(Stored data entries)
----

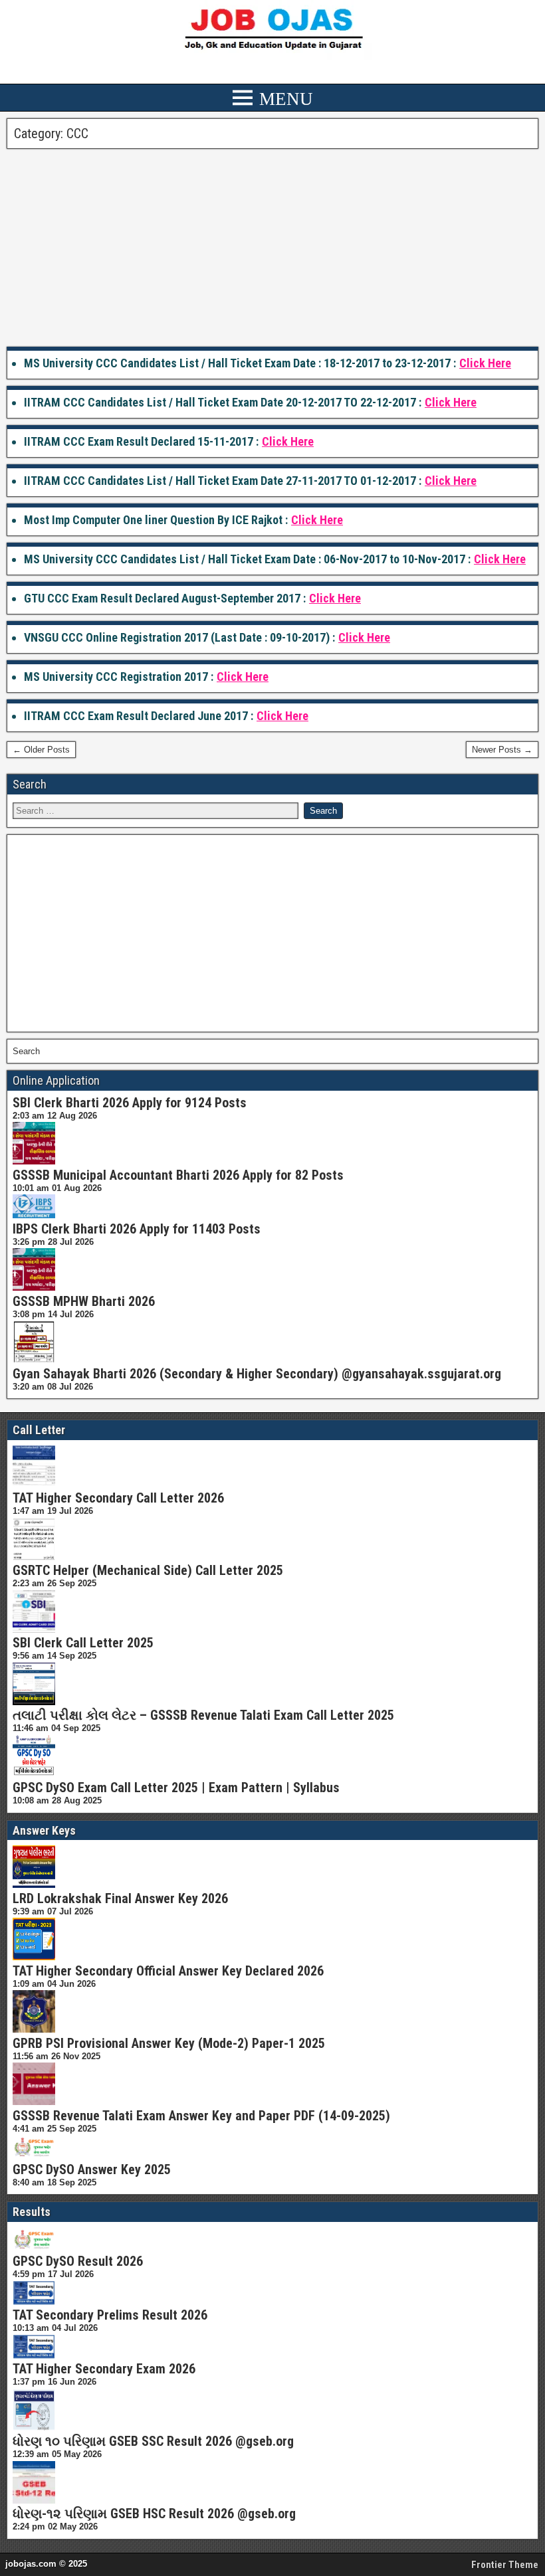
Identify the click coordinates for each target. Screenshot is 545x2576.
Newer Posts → (502, 750)
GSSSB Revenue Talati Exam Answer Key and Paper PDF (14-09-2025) (201, 2116)
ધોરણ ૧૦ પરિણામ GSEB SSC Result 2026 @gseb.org (153, 2441)
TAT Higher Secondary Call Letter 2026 (118, 1498)
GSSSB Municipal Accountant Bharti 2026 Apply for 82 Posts (178, 1175)
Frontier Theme (504, 2565)
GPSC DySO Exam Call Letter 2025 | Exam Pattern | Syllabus (176, 1787)
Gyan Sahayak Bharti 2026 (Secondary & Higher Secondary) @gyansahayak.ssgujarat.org (257, 1374)
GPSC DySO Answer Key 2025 (92, 2169)
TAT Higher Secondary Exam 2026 (104, 2369)
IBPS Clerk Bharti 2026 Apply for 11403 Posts (137, 1229)
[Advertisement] (272, 248)
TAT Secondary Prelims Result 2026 (110, 2315)
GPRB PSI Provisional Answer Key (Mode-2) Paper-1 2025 (169, 2043)
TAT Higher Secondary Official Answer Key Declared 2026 (168, 1971)
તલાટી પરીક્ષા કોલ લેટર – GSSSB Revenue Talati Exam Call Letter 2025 (203, 1715)
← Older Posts (41, 750)
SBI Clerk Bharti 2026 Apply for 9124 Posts (130, 1103)
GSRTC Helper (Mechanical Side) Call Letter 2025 (148, 1570)
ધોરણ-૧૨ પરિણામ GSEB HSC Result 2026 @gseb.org (154, 2514)
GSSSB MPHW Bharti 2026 (84, 1301)
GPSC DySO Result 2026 (78, 2261)
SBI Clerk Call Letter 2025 (83, 1643)
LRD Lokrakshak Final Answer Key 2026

----

__Your assignment__
Go line by line through the data above and count those holding "Letter"; report the number alone.

__Written answer__
5